| What to do |
**a)** Translate this sentence from the Currarino syndrome text into Spanish: "MNX1 encodes a homeobox transcription factor essential for caudal embryonic development."
**b)** According to the Currarino syndrome text, how many novel MNX1 heterozygous mutations did the multicentre study of 50 CS probands report?
*** Opening of Document excerpt ***
Currarino syndrome (CS) is an autosomal dominant congenital disorder defined by the triad of partial sacral agenesis, anorectal malformation, and presacral mass. MNX1 encodes a homeobox transcription factor essential for caudal embryonic development. Pathogenic variants in MNX1 associate with CS, guiding diagnostic evaluation in individuals presenting with one or more triad features (PMID:10749657).

Extensive mutation surveys identified intragenic MNX1 mutations in 20 of 21 familial CS index patients and in 2 of 7 sporadic cases (PMID:10749657). A multicentre study of 50 CS probands reported 23 novel MNX1 heterozygous mutations in 26 patients, yielding a detection rate of ~90% in familial settings (PMID:18449898). These data support a Definitive gene–disease relationship.

Inheritance is autosomal dominant with variable penetrance. Segregation analysis in a Swedish family revealed that 3 additional brothers carrying a frameshift MNX1 variant developed presacral tumors—two asymptomatic—underscoring intrafamilial variability (PMID:21763840).

The MNX1 variant spectrum includes frameshift (e.g., c.196_211del (p.Pro66fs)), nonsense (e.g., c.863G>A (p.Trp288Ter)), missense, polyalanine expansions, and whole-gene deletions. A GCC12 polyalanine allele (c.373_375[12]) represents a benign variant, highlighting the need for dosage analysis when sequencing is uninformative (PMID:23370340).
*** Close of Document excerpt ***
*** Opening of Extracted data ***
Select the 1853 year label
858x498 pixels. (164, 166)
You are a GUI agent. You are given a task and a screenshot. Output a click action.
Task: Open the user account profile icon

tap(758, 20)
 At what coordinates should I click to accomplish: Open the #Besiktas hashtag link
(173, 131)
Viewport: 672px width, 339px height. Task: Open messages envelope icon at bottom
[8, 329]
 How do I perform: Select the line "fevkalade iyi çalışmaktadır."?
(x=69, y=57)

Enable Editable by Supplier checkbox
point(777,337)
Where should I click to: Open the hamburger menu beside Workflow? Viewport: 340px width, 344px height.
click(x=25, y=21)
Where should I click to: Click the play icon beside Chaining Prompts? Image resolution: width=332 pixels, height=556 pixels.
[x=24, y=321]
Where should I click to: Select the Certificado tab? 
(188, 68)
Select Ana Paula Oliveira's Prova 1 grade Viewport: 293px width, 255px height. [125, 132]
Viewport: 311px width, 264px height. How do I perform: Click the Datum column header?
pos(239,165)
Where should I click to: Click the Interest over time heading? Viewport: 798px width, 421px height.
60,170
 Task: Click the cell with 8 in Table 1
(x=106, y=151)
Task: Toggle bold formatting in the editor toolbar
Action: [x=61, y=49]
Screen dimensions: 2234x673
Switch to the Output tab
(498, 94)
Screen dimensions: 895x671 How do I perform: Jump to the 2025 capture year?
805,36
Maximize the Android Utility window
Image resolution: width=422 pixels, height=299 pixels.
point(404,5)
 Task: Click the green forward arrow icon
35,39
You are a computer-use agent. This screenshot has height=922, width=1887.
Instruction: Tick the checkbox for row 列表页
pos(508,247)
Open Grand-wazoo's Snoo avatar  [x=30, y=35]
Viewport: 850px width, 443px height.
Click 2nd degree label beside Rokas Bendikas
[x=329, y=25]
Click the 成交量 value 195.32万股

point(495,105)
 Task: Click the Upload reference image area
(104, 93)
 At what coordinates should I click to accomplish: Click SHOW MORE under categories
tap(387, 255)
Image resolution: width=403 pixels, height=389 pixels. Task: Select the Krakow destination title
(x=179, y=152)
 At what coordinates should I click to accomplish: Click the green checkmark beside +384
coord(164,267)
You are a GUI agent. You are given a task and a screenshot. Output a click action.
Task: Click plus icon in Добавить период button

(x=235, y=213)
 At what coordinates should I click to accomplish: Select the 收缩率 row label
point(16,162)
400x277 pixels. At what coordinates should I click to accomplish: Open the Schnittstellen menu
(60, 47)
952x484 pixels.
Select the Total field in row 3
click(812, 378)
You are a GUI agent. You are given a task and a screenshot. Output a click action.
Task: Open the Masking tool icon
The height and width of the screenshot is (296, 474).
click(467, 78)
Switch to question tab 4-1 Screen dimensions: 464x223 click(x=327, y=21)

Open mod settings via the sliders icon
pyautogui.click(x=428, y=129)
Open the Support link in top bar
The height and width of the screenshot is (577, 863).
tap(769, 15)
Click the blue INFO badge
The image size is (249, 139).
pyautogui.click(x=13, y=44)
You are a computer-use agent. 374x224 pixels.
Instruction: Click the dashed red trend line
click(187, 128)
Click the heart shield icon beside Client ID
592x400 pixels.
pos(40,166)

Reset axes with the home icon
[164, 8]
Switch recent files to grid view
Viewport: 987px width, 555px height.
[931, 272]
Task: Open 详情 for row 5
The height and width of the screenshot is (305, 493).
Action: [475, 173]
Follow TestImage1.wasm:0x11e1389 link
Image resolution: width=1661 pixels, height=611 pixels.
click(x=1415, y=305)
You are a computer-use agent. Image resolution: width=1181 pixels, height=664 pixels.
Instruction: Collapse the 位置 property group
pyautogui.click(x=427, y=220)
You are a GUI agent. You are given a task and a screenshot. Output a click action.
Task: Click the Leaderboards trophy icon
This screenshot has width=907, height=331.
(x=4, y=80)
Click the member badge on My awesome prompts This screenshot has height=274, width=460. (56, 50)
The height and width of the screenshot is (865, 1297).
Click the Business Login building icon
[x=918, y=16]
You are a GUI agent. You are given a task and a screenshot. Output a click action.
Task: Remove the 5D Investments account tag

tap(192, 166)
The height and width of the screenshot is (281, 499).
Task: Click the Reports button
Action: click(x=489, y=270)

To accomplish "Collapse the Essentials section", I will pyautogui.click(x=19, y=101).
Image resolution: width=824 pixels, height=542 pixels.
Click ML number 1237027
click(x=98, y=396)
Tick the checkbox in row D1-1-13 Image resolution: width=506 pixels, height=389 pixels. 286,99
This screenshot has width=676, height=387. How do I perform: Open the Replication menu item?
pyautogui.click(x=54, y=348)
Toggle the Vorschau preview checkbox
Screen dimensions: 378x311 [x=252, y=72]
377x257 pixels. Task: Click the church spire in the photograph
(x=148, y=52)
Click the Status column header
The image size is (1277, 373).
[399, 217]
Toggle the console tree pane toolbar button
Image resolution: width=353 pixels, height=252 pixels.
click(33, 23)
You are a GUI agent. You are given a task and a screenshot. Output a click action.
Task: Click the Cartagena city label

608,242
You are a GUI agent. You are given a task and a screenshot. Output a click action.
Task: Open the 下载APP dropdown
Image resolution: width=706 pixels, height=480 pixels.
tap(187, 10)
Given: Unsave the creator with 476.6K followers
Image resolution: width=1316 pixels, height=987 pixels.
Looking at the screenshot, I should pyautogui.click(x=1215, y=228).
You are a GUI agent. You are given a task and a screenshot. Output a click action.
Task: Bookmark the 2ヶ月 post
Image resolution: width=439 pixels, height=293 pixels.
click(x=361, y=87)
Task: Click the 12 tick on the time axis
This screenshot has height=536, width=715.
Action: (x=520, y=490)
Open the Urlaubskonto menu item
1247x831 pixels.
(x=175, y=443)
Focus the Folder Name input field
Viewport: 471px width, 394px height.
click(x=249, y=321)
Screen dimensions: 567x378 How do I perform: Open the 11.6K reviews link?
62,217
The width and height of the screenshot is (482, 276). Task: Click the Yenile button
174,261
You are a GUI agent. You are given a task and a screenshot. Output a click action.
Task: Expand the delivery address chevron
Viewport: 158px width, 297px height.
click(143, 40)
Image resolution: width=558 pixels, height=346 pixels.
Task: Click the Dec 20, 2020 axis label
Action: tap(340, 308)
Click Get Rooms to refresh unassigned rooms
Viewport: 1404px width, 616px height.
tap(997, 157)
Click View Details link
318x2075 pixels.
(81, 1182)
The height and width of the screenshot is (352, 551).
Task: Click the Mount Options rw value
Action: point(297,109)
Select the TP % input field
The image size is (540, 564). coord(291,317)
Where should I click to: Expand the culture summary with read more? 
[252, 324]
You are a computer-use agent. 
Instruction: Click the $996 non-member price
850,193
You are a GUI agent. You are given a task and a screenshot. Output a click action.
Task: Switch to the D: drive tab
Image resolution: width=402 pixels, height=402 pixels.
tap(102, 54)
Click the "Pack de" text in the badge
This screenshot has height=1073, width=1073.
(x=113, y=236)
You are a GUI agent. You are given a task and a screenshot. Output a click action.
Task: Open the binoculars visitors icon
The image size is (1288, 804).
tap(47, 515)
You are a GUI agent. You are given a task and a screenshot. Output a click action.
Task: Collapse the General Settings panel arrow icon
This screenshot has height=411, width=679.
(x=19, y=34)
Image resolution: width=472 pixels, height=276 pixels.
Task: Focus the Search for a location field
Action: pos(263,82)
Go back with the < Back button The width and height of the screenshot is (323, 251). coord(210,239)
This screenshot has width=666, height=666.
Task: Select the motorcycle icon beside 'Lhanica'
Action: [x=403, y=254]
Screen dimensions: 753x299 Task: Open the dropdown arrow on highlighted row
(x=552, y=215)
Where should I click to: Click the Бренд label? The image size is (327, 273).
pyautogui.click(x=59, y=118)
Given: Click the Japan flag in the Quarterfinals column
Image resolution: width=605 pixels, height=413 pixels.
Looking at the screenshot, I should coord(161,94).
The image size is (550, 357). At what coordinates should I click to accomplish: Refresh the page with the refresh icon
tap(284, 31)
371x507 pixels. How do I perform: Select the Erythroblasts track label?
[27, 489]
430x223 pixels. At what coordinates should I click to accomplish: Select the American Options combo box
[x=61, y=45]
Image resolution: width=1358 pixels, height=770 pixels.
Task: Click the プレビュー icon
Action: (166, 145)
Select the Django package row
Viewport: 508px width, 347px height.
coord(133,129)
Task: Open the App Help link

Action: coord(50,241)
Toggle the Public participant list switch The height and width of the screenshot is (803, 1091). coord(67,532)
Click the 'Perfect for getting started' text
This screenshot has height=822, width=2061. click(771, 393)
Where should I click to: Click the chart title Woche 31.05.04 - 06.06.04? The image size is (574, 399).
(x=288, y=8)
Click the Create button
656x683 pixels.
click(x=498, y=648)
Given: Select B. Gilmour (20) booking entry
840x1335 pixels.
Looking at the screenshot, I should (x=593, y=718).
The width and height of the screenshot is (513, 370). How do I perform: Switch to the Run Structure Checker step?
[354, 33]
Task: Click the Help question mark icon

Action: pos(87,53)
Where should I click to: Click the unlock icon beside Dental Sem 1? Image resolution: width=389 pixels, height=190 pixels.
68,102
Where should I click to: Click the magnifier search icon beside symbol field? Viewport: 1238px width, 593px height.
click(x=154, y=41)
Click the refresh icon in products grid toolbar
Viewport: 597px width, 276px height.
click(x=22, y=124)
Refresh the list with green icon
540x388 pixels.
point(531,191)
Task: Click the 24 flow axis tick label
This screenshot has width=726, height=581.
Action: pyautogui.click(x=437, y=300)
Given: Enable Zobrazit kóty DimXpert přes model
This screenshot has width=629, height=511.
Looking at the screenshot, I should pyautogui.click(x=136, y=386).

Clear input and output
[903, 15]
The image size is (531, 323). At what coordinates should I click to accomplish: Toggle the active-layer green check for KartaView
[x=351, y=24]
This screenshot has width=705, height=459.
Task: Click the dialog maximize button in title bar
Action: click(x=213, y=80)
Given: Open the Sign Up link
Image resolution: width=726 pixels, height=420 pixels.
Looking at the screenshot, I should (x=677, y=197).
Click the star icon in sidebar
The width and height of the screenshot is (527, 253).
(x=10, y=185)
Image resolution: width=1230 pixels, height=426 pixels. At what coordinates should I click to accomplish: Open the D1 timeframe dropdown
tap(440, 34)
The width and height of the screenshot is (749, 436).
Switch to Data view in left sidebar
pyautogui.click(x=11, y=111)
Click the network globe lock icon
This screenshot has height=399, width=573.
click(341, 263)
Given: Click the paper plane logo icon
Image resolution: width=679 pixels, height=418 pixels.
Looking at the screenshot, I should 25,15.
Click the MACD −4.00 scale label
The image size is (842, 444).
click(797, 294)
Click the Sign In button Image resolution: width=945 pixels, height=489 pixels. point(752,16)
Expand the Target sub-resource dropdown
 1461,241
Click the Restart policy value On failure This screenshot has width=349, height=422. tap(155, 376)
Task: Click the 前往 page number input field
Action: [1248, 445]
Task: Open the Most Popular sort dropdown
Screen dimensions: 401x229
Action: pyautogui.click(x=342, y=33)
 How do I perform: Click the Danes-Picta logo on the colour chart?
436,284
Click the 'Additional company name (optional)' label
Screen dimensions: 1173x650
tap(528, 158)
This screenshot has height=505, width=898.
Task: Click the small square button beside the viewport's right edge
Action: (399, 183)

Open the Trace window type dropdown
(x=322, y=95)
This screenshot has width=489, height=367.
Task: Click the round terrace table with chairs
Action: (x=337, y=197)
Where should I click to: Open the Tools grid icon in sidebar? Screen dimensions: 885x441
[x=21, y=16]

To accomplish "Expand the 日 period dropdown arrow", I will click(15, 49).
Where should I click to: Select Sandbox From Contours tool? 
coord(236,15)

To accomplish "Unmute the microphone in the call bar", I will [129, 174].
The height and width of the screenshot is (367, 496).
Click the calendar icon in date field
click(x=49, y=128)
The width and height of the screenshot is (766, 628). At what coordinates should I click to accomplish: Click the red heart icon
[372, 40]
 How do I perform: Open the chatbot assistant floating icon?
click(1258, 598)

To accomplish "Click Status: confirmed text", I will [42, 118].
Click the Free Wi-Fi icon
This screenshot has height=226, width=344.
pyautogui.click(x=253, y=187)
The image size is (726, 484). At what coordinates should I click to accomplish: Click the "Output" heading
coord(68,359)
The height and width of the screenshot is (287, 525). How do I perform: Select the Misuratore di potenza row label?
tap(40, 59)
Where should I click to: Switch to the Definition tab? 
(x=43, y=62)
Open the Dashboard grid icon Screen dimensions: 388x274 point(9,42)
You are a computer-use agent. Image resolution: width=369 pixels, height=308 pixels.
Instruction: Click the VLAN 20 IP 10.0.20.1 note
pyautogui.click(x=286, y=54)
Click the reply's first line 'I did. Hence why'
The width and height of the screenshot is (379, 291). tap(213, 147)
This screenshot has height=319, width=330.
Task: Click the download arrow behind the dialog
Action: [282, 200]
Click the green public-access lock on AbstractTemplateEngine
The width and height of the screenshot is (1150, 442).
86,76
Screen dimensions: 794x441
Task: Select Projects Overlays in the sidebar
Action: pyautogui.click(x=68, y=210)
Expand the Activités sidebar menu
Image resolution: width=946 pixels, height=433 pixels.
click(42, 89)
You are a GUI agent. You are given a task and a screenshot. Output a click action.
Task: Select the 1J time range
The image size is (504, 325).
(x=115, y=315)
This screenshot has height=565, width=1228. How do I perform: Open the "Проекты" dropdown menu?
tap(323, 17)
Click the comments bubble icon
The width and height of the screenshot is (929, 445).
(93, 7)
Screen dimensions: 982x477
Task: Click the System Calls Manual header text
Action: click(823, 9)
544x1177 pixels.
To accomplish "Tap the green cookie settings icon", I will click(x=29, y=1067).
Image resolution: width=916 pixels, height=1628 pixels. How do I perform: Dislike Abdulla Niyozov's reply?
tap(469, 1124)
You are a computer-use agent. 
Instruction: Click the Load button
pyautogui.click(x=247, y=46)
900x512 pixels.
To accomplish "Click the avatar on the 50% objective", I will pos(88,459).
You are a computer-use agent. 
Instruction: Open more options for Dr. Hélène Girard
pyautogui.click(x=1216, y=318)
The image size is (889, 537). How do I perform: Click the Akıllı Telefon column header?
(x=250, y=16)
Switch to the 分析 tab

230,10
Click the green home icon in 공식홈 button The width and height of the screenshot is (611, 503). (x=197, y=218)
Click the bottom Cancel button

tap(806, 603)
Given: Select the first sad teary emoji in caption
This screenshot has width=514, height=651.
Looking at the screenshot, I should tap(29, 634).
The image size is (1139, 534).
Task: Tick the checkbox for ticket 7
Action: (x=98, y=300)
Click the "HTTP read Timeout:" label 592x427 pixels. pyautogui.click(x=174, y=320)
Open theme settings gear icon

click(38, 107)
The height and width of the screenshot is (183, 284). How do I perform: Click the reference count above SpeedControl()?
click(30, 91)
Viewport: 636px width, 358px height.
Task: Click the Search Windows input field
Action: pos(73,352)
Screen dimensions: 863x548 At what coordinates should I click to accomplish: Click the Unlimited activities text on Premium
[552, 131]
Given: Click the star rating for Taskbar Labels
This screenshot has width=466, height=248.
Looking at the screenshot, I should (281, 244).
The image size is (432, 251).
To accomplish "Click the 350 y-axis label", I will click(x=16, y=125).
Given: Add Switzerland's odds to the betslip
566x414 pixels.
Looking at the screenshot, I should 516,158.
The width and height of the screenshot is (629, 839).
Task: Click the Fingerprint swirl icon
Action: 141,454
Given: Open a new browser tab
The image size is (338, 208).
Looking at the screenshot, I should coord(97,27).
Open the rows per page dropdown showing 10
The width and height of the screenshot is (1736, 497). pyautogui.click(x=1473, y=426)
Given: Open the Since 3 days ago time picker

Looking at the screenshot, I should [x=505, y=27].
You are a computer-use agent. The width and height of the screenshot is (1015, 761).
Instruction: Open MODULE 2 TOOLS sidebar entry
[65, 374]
*** Close of Extracted data ***
| Expected responses |
**a)** MNX1 codifica un factor de transcripción homeobox esencial para el desarrollo embrionario caudal.

**b)** It reported 23 novel MNX1 heterozygous mutations, found in 26 patients.